[Start Data shown]

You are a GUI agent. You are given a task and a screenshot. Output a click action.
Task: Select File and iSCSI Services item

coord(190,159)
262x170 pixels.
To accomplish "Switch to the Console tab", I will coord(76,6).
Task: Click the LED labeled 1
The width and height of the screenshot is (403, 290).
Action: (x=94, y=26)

[End Data shown]
[Start Data shown]

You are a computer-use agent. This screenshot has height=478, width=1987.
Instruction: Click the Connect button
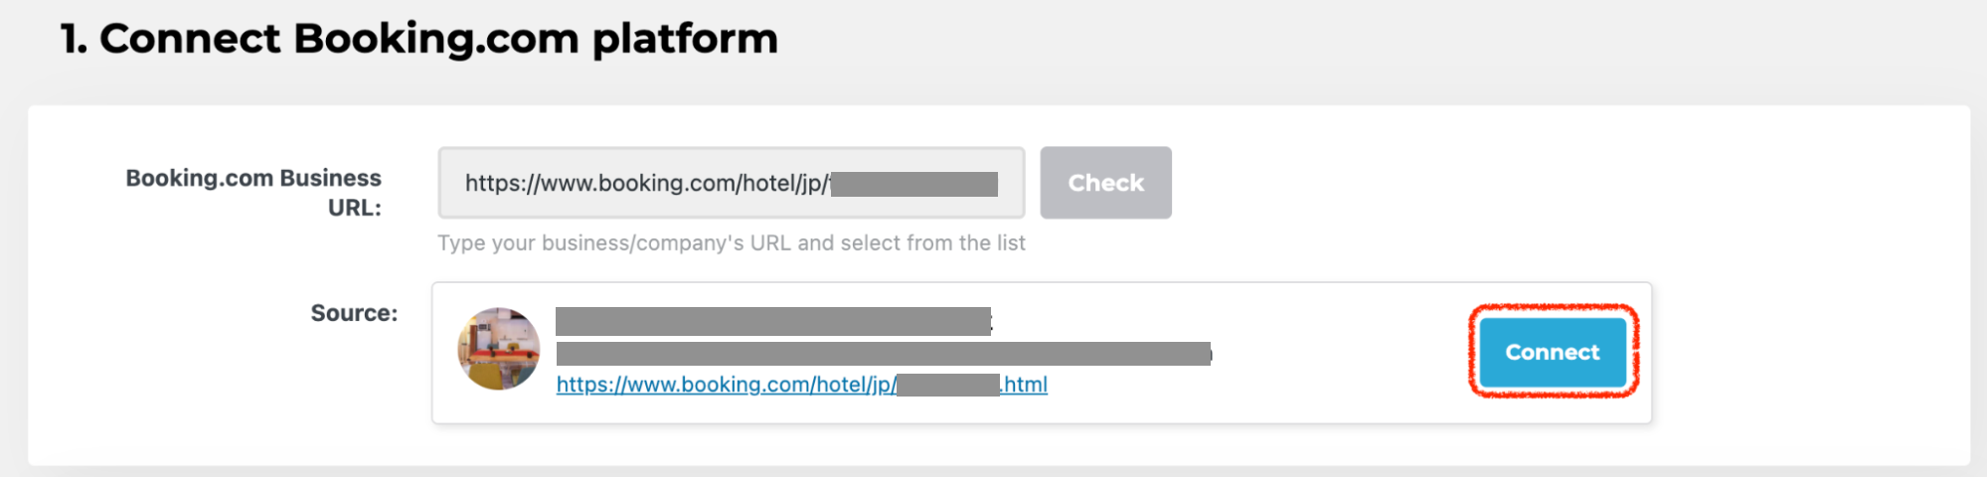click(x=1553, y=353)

[End Data shown]

* **What to produce**
Copy out every line of the listing between the lines holding "You are a GUI" and "Action: (x=94, y=26)", inclusive, and shift each coordinate in the answers up by 113.

* **The solution**
You are a GUI agent. You are given a task and a screenshot. Output a click action.
Task: Select File and iSCSI Services item

coord(303,272)
262x170 pixels.
To accomplish "Switch to the Console tab", I will coord(189,119).
Task: Click the LED labeled 1
The width and height of the screenshot is (403, 290).
Action: (x=207, y=139)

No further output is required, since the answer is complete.